Auch der ungarische Ministerpräsident Viktor Orbán kritisierte die Resultate des Gipfels. Er bezeichnete das Treffen von Bratislava als Misserfolg. »Er war insofern erfolglos, als dass es nicht gelungen ist, die Einwanderungspolitik Brüssels zu ändern«, sagte der rechts-konservative Politiker.

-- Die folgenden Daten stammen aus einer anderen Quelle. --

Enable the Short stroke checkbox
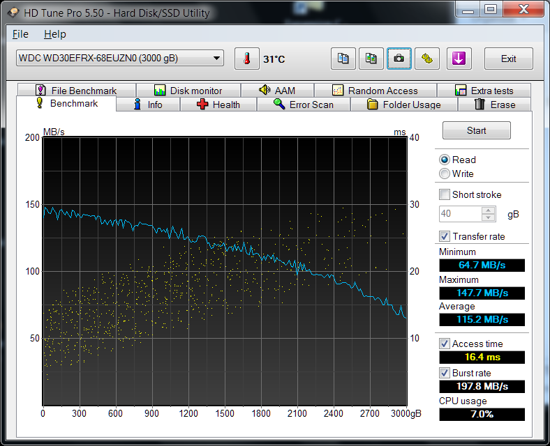The image size is (550, 446). click(445, 194)
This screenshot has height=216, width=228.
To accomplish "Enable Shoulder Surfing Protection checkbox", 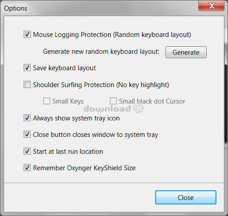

In Bratislava wollten die Staats- und Regierungschefs der 27 EU-Staaten drei Monate nach dem Brexit-Votum den Neustart wagen - ohne die Briten. Dazu einigten sie sich auf dem informellen Treffen auf einen »Fahrplan« für konkrete Projekte in den kommenden Monaten. Sie wollen damit den Bürgern »die Vision einer attraktiven EU« zurückbringen und Populisten das Wasser abgraben. In ihrem »Fahrplan« einigten sich die 27 Länder unter anderem auf mehr Zusammenarbeit im Kampf gegen den Terrorismus, verschärften Grenzschutz, die Stärkung der europäischen Verteidigung und die Schaffung von mehr Arbeitsplätzen insbesondere für junge Menschen. Die Ziele sollen nun Monat für Monat abgearbeitet werden. Es gehe darum, »durch Taten zu zeigen, dass wir unseren Anspruch für die Bürgerinnen und Bürger auch nachvollziehbar umsetzen«, sagte die deutsche Bundeskanzlerin bei der gemeinsamen Pressekonferenz mit Frankreichs Präsident Hollande. Deutschland und Frankreich wollten sich dabei auch in den kommenden Monaten »sehr intensiv einbringen, um das alles zum Erfolg zu führen«. Um einen Konsens über die langfristige Migrationspolitik zu bekommen, müssten jedoch weitere Anstrengungen unternommen werden, sagte Merkel.
EU-Ratspräsident Donald Tusk betonte, die vollständige Kontrolle über die EU-Grenzen habe absolute Priorität. »Einer der wichtigsten Punkte« in Bratislava sei die Verbesserung des Grenzschutzes in Bulgarien gewesen. Befürchtet wird in der EU, dass sich Tausende, wegen der gesperrten Westbalkanroute in Griechenland festsitzende Flüchtlinge über das Land Richtung Nordeuropa auf den Weg machen.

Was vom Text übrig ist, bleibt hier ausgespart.